Woensdag 29 september
We willen vroeg opstaan, maar blijven toch weer wat langer liggen. In de voormiddag gaan we wandelen in de Marais Salants de la Vie (de “Vie” is een rivier, voor alle duidelijkheid). We rijden vlot heen, en zien een mooie zonsopgang. Eerst deze onbenullige foto, maar zo zie je de bergjes die we op en af moeten met de fiets als we hier vertrekken.
Maar het is toch mooi onderweg.
We dumpen de camper vlakbij in een industriezone, en vertrekken naar de Marais. Ingang 1: gesloten. Ik denk dat we er bij de volgende wel in kunnen, maar ook daar: gesloten. Enkel geleide bezoeken, vanaf 10u. Een geleid bezoek, daar hebben we geen zin in. Meneertje Mertens ziet wat verder een weg naar rechts, en denkt dat we daar wel in kunnen. En dat is goed gedacht.
Een gravelweg, de Marais Salants in.
En wat is het hier mooi. De zon schijnt tussen het wolkendek door, de wolken weerspiegelen in het water. We stappen, genieten en maken foto’s.
In de verte de kerk van Saint-Hilaire-de-Riez.
Na een half uurtje keren we terug, met nog een ommetje naar één van de vele huisjes. Dat ter plaatse toch iets minder mooi blijkt dan van ver. Maar van ver zijn ze echt fotogeniek. Foto’s volgen later.
We rijden eerst naar Camping la Plage in Saint-Hilaire-de-Riez, waar Herman zijn tablet vergeten is. Oeps. Gelukkig zijn wij nog ter plekke, werd de tablet gevonden, en ligt hij klaar bij de receptie. Ik kan mijn zin niet afmaken of krijg ‘m al in mijn handen gestopt. Ik denk dat iedereen tevreden is met deze regeling.
Daarna rijden we eens Île de Noirmoutier op, we vinden het altijd genieten om de brug over te rijden (met de wagen nog meer dan met de fiets nu, ha). We rijden naar la Plage de la Croix Rouge in Barbâtre, en gaan eens tot op het strand. Het weer is mooi, maar er staat een ijzige wind. Ik ben seriously underdressed.
Meneertje Mertens heeft er wel aan gedacht een jas aan te trekken, maar vindt het nog steeds niet warm.
Prachtige kust, oh zo anders dan bij ons.

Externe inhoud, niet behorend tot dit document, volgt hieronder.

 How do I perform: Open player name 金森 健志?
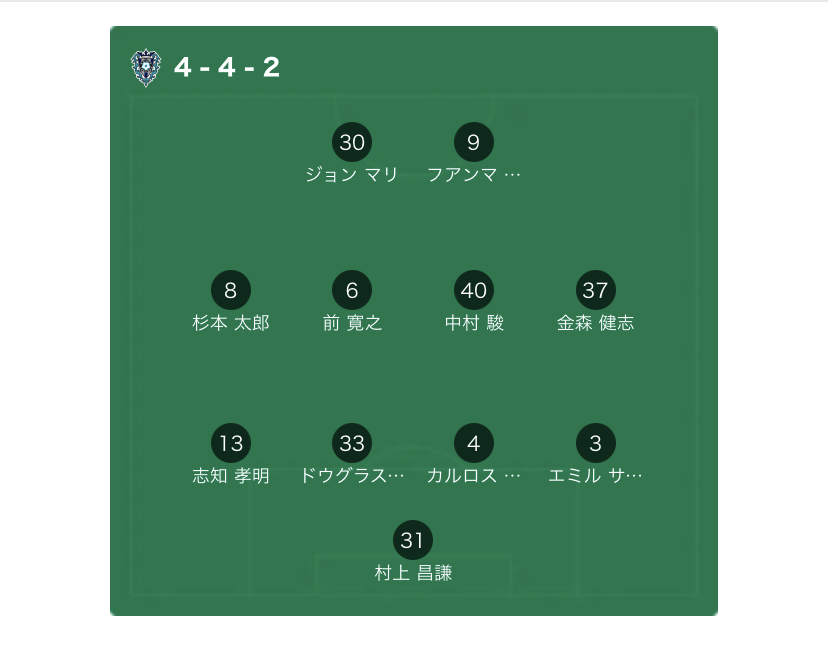(595, 323)
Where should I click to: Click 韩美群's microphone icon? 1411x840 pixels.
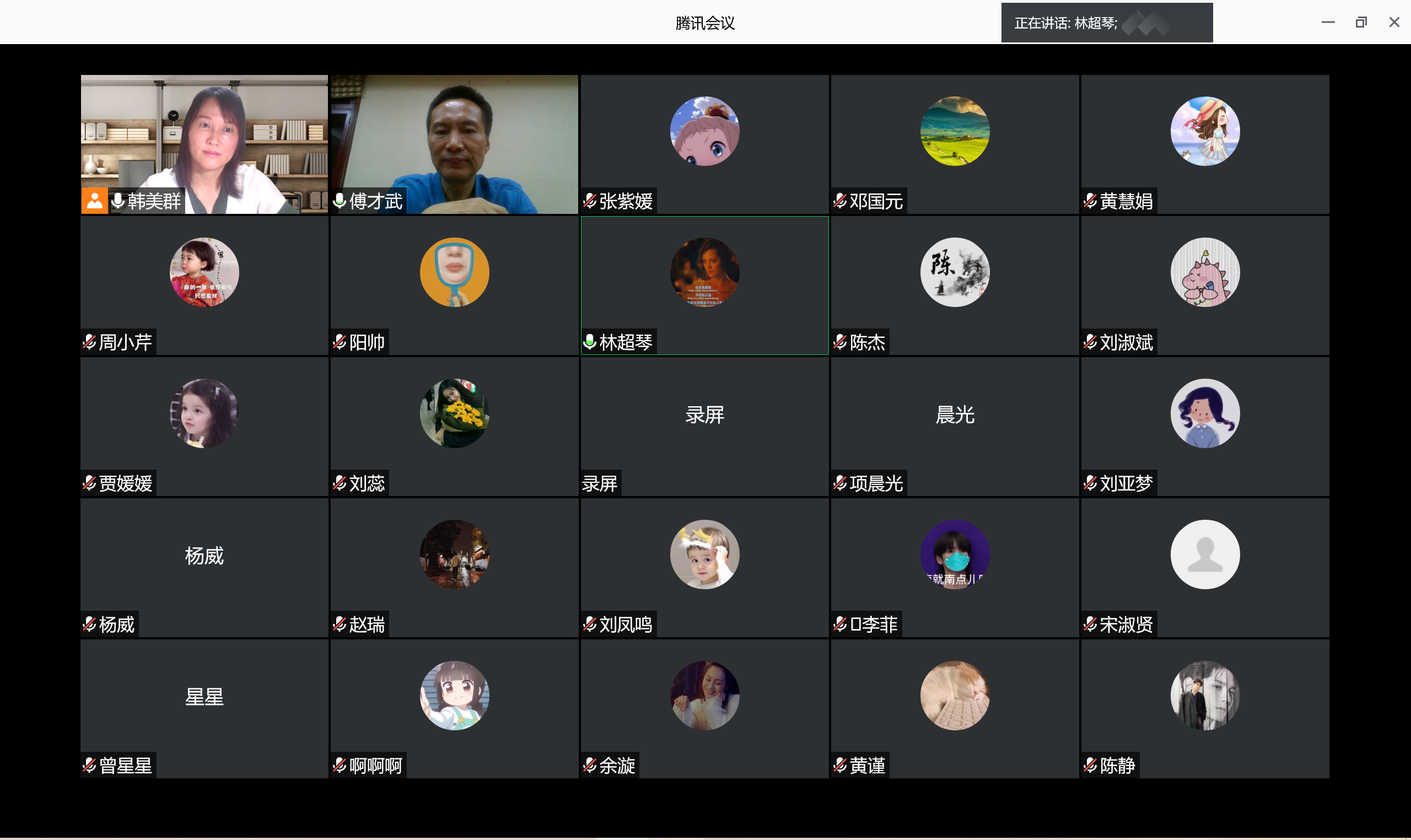click(x=118, y=201)

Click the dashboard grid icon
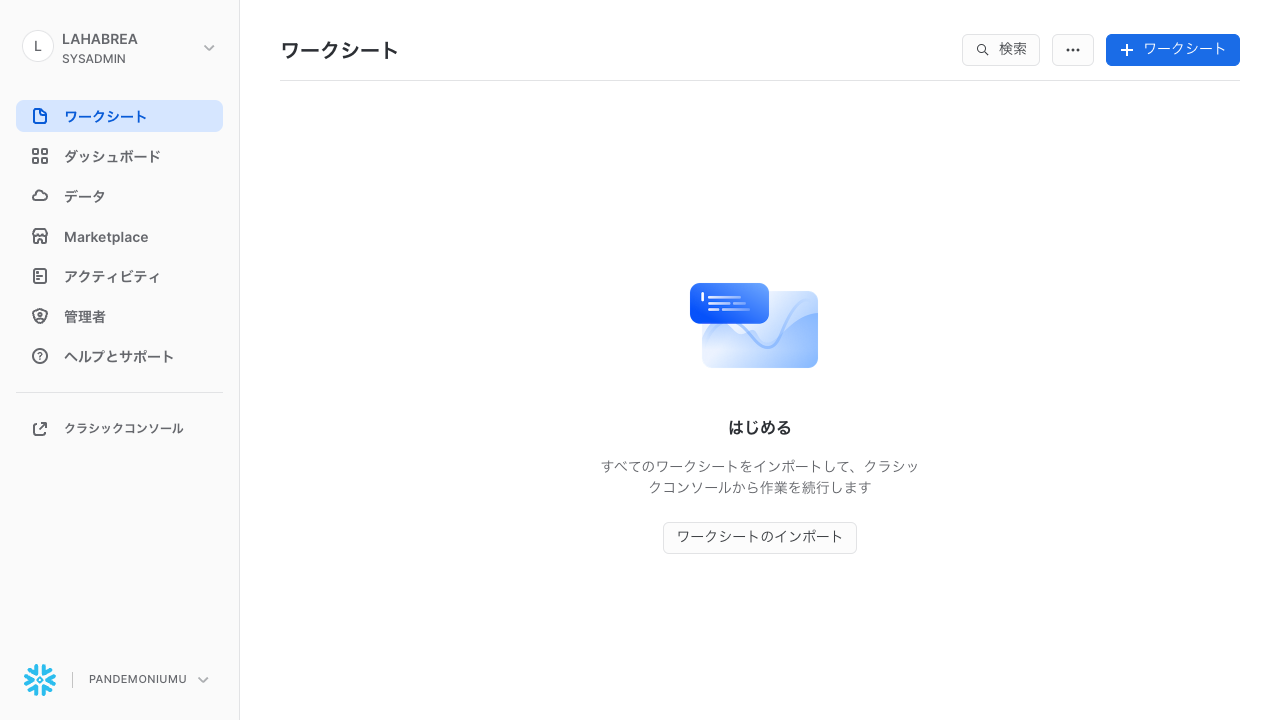tap(40, 156)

In het terugkeren stoppen we bij een plek waar we water kunnen tanken, en Meneertje Mertens spoelt er ook eens de camper af.

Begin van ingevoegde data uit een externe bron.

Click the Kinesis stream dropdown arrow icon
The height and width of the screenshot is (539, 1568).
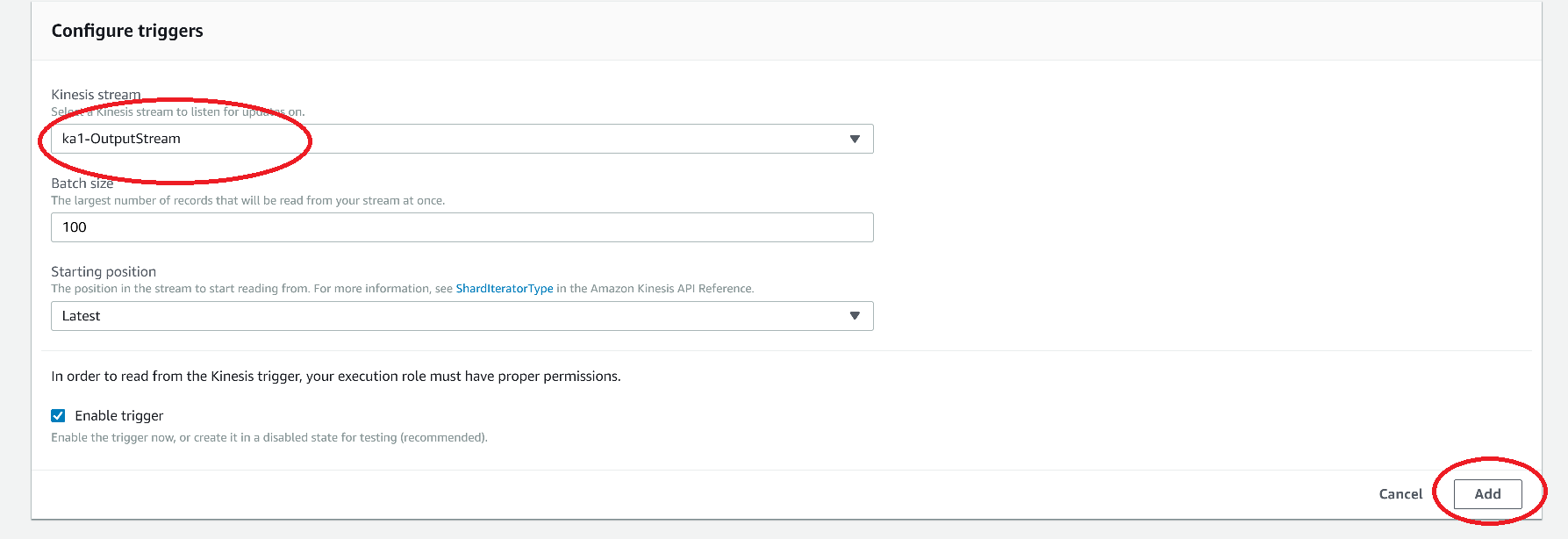click(855, 139)
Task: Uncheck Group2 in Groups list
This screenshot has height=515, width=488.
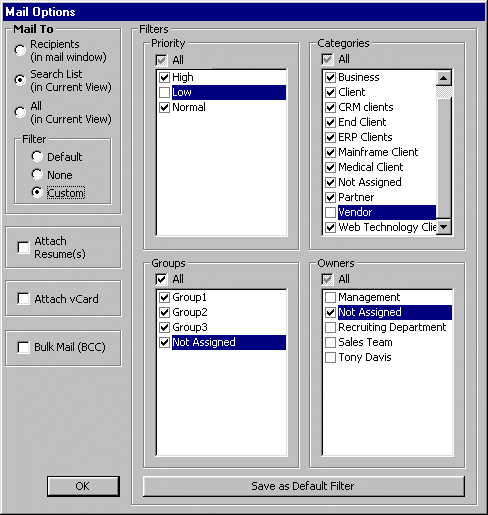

We rijden terug naar de camperplaats, waar we een boterhammetje eten (geen soep, boehoe, de soep is op) en ons klaarmaken om te vertrekken voor nog een fietstochtje. Wat korter, 36km, naar de Passage du Gois, maar deze keer de kant van het vasteland, in Beauvoir-sur-Mer.
Eerste tussenstop is de Pêcherie en bordure de l’étier en Taillée (vrij vertaald: visserskotjes aan de oever van de rivier Taillée), waar het erg mooi is.
Maar daarna gaat het snel bergaf met het ritje. Volgt een stuk op een grote weg waar snel gereden wordt. 10 kilometer doorjassen om er zo snel mogelijk vanaf te zijn. Waarna we op iets rustiger wegen komen, tot aan de Passage du Gois.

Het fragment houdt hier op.